What needs to be done:
Can you edit the recommendation systems overview so that "products" becomes "goods" and give back everything from "Recommendation systems are" down to "understand the material."?

Quoted passage:
Overview of Recommendation Systems (Optional Material)
Recommendation systems are a type of information filtering system that utilize historical data, such as past user behavior or interactions, to predict the likelihood of a user’s interest in certain items or products. As an example application: if a product web site has 100K products that is too many for customers to browse through. Based on a customer’s past purchases, finding other customers with similar purchases, etc. it is possible to filter the products shown to a customer.
Note: This is an advanced topic and you will need to reference the linked documentation resources to fully understand the material.
Writing recommendation systems is a common requirement for almost all businesses that sell products to customers. Before we get started we need to define two terms that you may not be familiar with: Collaborative filtering: uses both similarities between users and items to calculate recommendations. This linked Wikipedia article also discusses content-based filtering which uses user and item features.
The Movie Lens dataset created by the GroupLens Research organization uses the user movie preference https://movielens.org dataset. This dataset is a standard for developing and evaluating recommendation system algorithms and models.

Given data:
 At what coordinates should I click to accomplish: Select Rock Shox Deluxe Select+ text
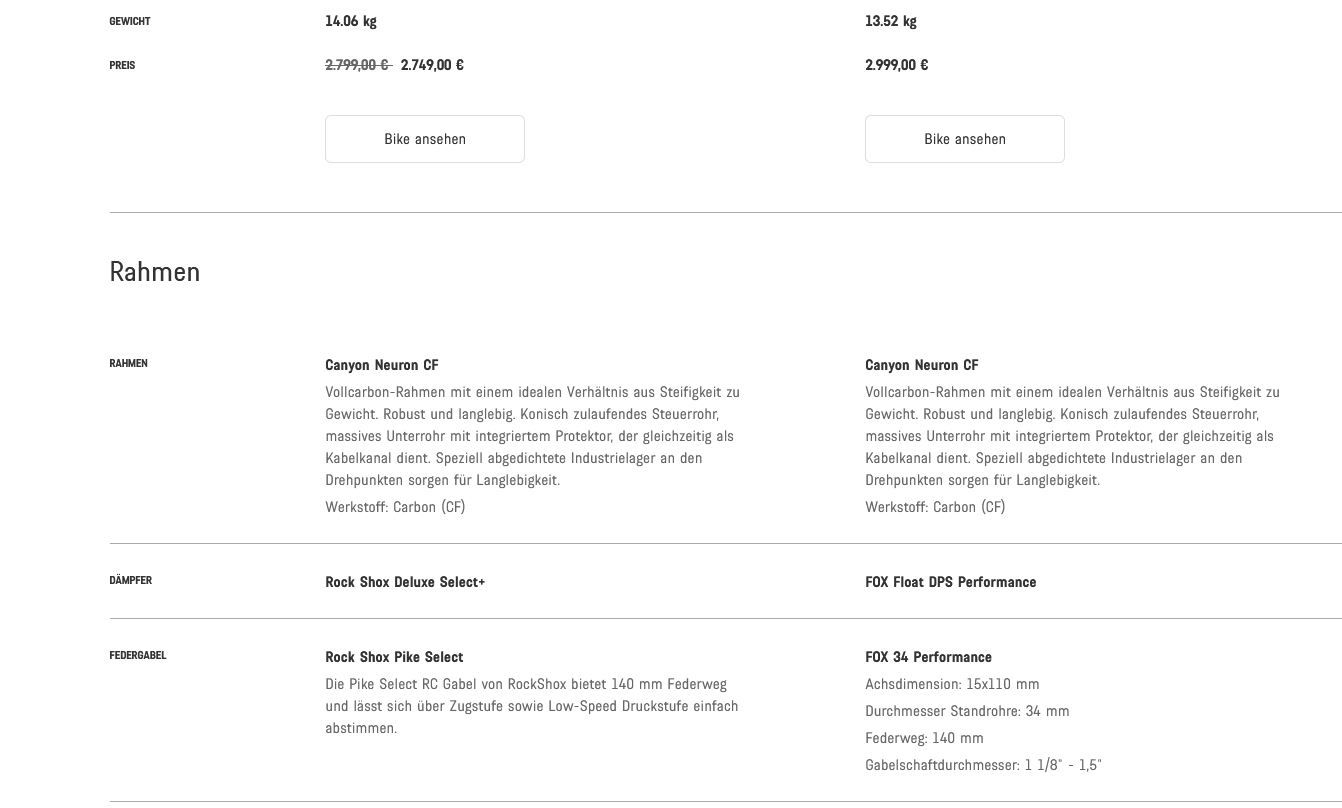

==

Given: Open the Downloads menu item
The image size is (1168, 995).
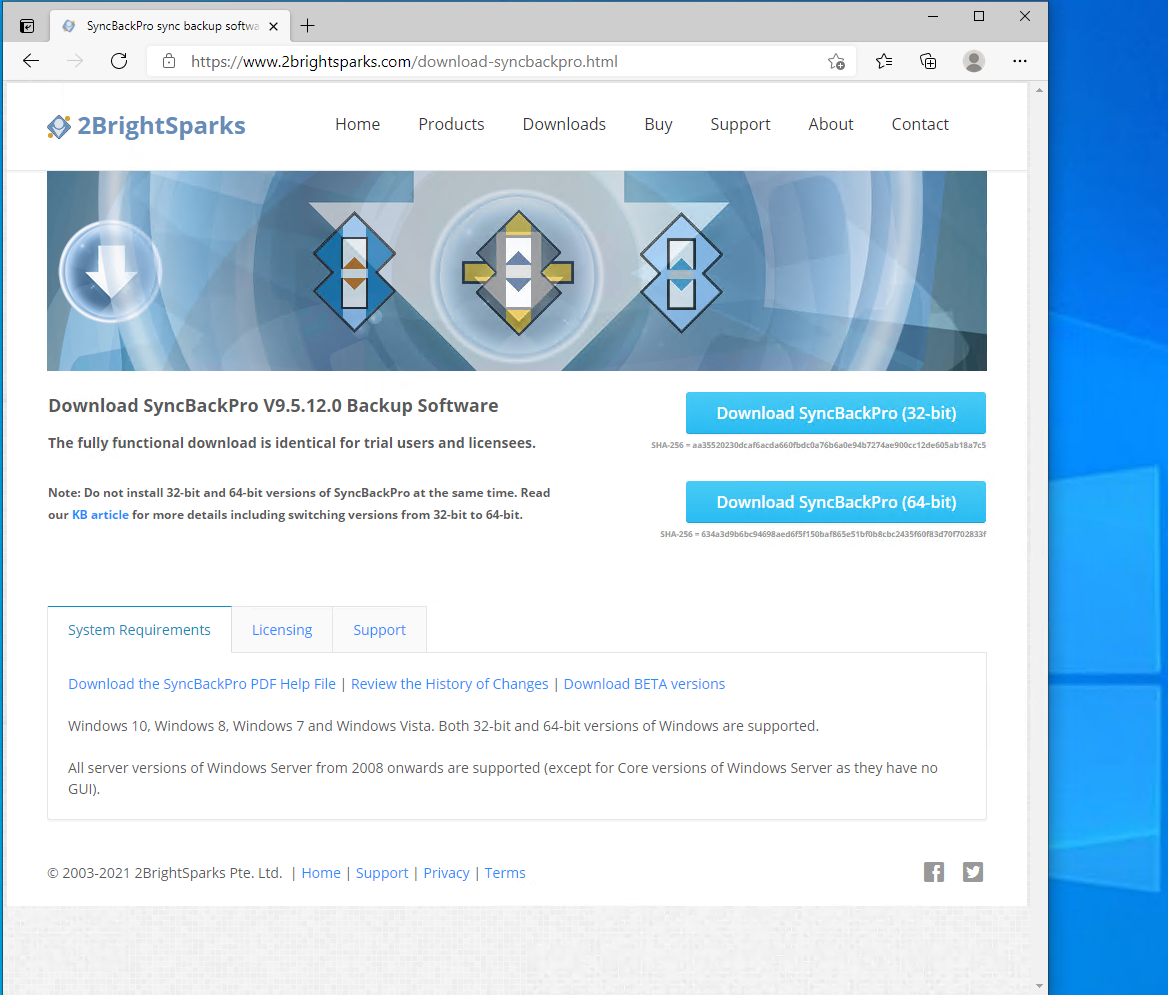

==

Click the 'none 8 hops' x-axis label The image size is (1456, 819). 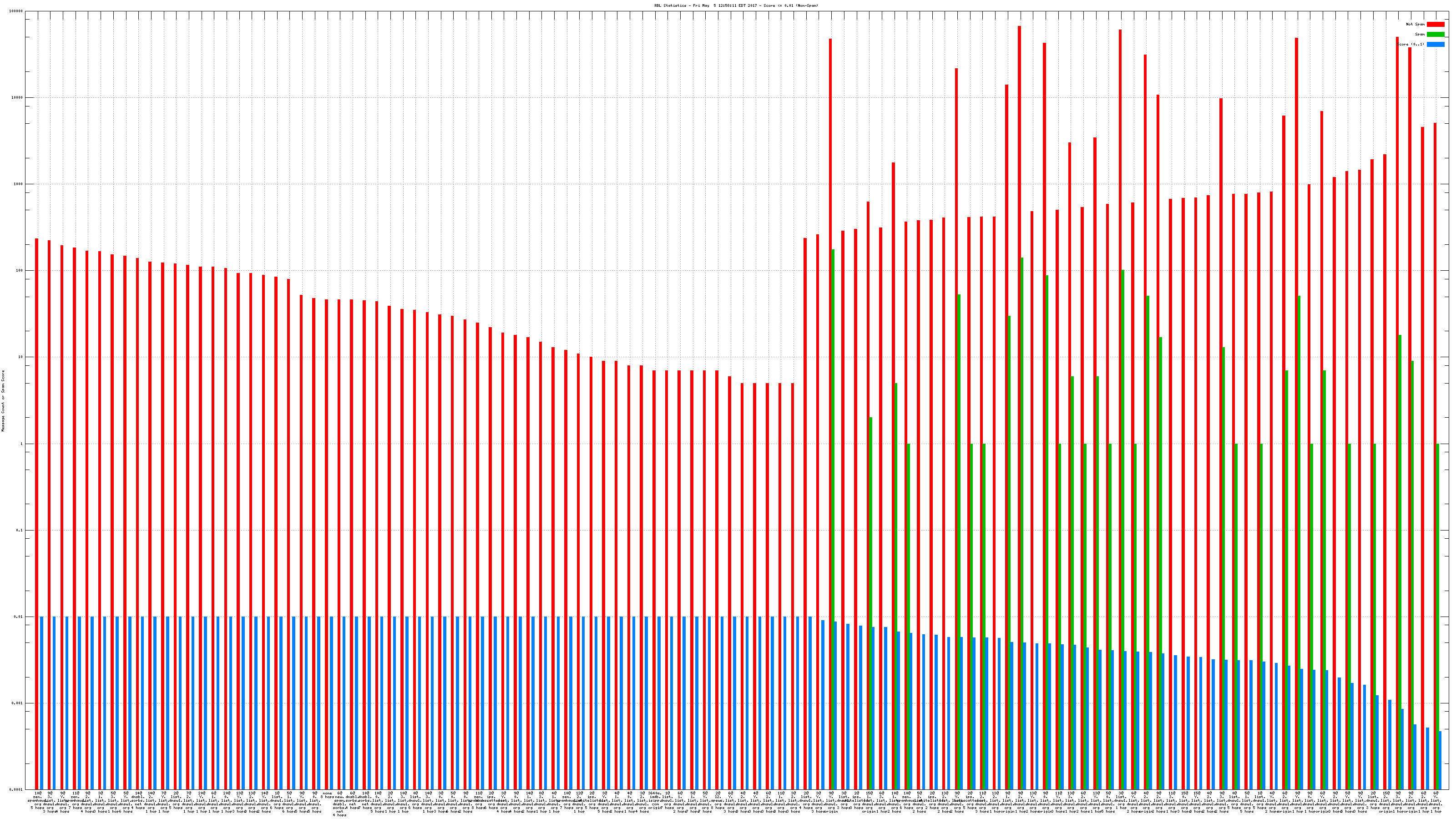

Exercise response:
Recommendation systems are a type of information filtering system that utilize historical data, such as past user behavior or interactions, to predict the likelihood of a user’s interest in certain items or goods. As an example application: if a product web site has 100K goods that is too many for customers to browse through. Based on a customer’s past purchases, finding other customers with similar purchases, etc. it is possible to filter the goods shown to a customer.
Note: This is an advanced topic and you will need to reference the linked documentation resources to fully understand the material.